# **Reducing the Power Consumption of FPGAs through Retiming**

Robert Fischer Institute for Computer Engineering Universität der Bundeswehr Munich, Germany robert.fischer@ informatik.unibw-muenchen.de Klaus Buchenrieder Institute for Computer Engineering Universität der Bundeswehr Munich, Germany klaus.buchenrieder@ informatik.unibw-muenchen.de Ulrich Nageldinger Infineon Technologies AG Munich, Germany ulrich.nageldinger@ infineon.com

# Abstract

High power dissipation is one of the major disadvantages of FPGAs. A main part of the power consumed is caused by glitches. This paper analyzes the effect of retiming to reduce the power dissipation of a Xilinx Virtex-II FPGA. The authors introduce a method to insert staging registers into large designs, that are constructed from a high abstraction level language algorithmic description. Results obtained by measurements suggest a high potential for power savings through retiming.

# 1. Introduction

Field Programmable Gate Arrays (FPGAs) are important devices in modern signal processing applications. Using FPGAs, large amounts of data can be processed in parallel, yielding high performance. With hardware description languages on the system level, like C-based languages, reconfigurable devices are easy and fast to program.

Compared to ASIC implementations, FPGA realizations consume a great amount of power. For this reason, ASIC solutions are often preferred over FPGA realizations despite the advantage in cost.

Reconfigurable devices are increasingly used for battery powered applications like mobile phones or mobile sensors, therefore, the reduction of power dissipation is becoming a major issue.

The second reason to focus on low power consumption is heat production by FPGAs, especially when the devices are driven at frequencies of 500MHz and above. At this speed individual chips can consume more than 40W of power, what requires active cooling. To counteract the production of this heat it is necessary to reduce the power consumption of the device. The method described in this contribution is an attempt to reduce the dynamic power consumption of FPGAs. Section 2 of this contribution provides technical background information. Section 3 explains the method and effects of retiming, describes the experimental setup and provides results obtained by measurements. Section 4 shows a method of easily introducing new staging registers into a design. In the last section conclusions and a proposal for future work is given.

# 2. Technical background

In this Section, a short introduction into the power consumption of FPGAs is given and glitches are briefly explained.
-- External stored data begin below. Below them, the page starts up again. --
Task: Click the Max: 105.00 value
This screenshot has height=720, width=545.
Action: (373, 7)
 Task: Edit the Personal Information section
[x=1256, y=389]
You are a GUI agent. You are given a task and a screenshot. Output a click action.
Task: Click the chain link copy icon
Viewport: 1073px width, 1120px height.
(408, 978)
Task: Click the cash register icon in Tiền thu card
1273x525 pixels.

#### 2.1. Power consumption of FPGAs

Total power consumption of a FPGA can be split into two parts: Static power consumption and dynamic power consumption. Static power consumption is caused by the leakage current of elementary devices and is not affected by the custom logic circuit implemented with the FPGA. It sorely depends on the voltage the device is operating on and the temperature of the device and not on the custom design implemented on it. Normally manufactures provide a typical value in the data sheet of the device.

Even though static power consumption is becoming increasingly significant, the dynamic power still dominates, even in a  $0.13 \mu m$  technology [11]. In FPGAs, like in any other CMOS circuit, it is caused by two phenomena:

1.) While switching a signal line through two transistors from the high-state to low-state or the other way around, brief short-circuits can occur because of slight delays in the switching of the transistors (See [10]).

2.) Charging and discharging of load capacitors, due

to switching action. For n load capacitors, the average power consumption [1],  $P_{avg}$  is:

$$P_{avg} = \frac{1}{2} \sum_{n=1}^{m} Cn \cdot f_n \cdot V^2 \tag{1}$$

 $C_n$  is the capacitance of net *n* with the average toggle rate (switching activity)  $f_n$ , and *V* is the supply voltage.

In FPGA realizations the second effect is most significant. High capacitive loads result from long wires interconnecting configurable logic blocks (CLBs). For the Xilinx Virtex-II FPGA family the interconnect attributes roughly 60% of the total power consumed [8].

#### 2.2. Glitches

In ASIC realizations glitches cause about 20% of the total power dissipation, but can even be as high as 70% of the total power consumed [9].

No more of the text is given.